══ TEXTAUSZUG

Vertragsärzte sind verpflichtet die gesetzlichen Vorgaben der Kassenärztlichen Vereinigung (KVB) einzuhalten und danach abzurechnen. Fehlerhafte Abrechnungen, insbesondere das Einreichen unvollständiger oder falscher Dokumentationen, können schwerwiegende strafrechtliche Konsequenzen nach sich ziehen.
Ein aktuelles Urteil des Amtsgerichts Neu-Ulm (Az. 2 Ls 106 Js 10145/22) zeigt, dass fehlerhafte Abrechnungen zu einer Strafbarkeit des Vertragsarztes wegen Betrugs (§ 263 StGB) und Fälschung beweiserheblicher Daten (§ 269 StGB) führen können.

════
══ DATENAUSZUG

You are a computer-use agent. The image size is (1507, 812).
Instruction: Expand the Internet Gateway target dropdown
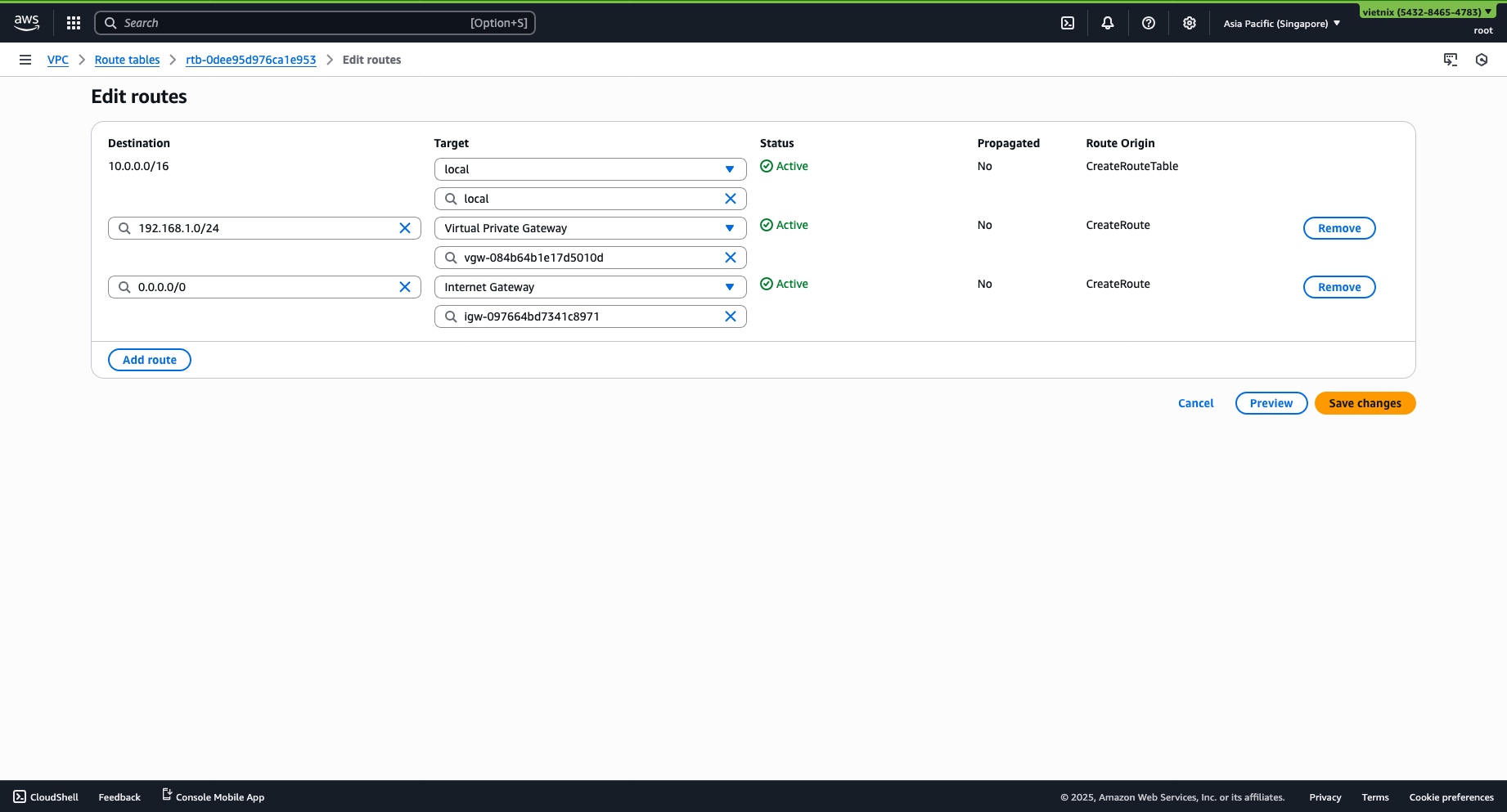tap(589, 287)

════

FRAGEN ZUM MATERIAL:
- a) Fassen Sie im Text über die Abrechnung von Vertragsärzten den Absatz, der mit „Ein aktuelles Urteil“ beginnt, kürzer zusammen und behalten Sie dabei die wesentlichen Fakten bei.
- b) Greifen Sie den Text über die Abrechnung von Vertragsärzten auf und führen Sie ihn im Anschluss an seinen letzten Satz weiter.

ERGEBNISSE PRO AUFGABE:
- a) Laut einem aktuellen Urteil des Amtsgerichts Neu-Ulm (Az. 2 Ls 106 Js 10145/22) können fehlerhafte Abrechnungen einen Vertragsarzt wegen Betrugs (§ 263 StGB) und Fälschung beweiserheblicher Daten (§ 269 StGB) strafbar machen.

- b)
Der Fall: Fehlerhafte Abrechnung und nachträgliche Manipulation von Dokumentationen
Im vorliegenden Fall erstattete die KVB Strafanzeige gegen einen Facharzt für Allgemeinmedizin aufgrund fehlerhafter Abrechnungen. Der Vertragsarzt hatte die Gebührenordnungsposition (GOP) 35100 abgerechnet und legte der KVB unzureichende Dokumentation vor. Nachträglich manipulierte und ergänzte er die bereits eingereichten Dokumentationen. Insbesondere fehlte der schriftliche Nachweis der differentialdiagnostischen Klärung, welches für die Abrechnung der psychologischen Ziffern essenziel ist. Der Arzt hatte zwar behauptet, korrekt abgerechnet zu haben, unterließ es jedoch, die erforderlichen Dokumentationen zu erstellen und reichte teilweise erfundene Anamneseprotokolle und Behandlungsnotizen nach.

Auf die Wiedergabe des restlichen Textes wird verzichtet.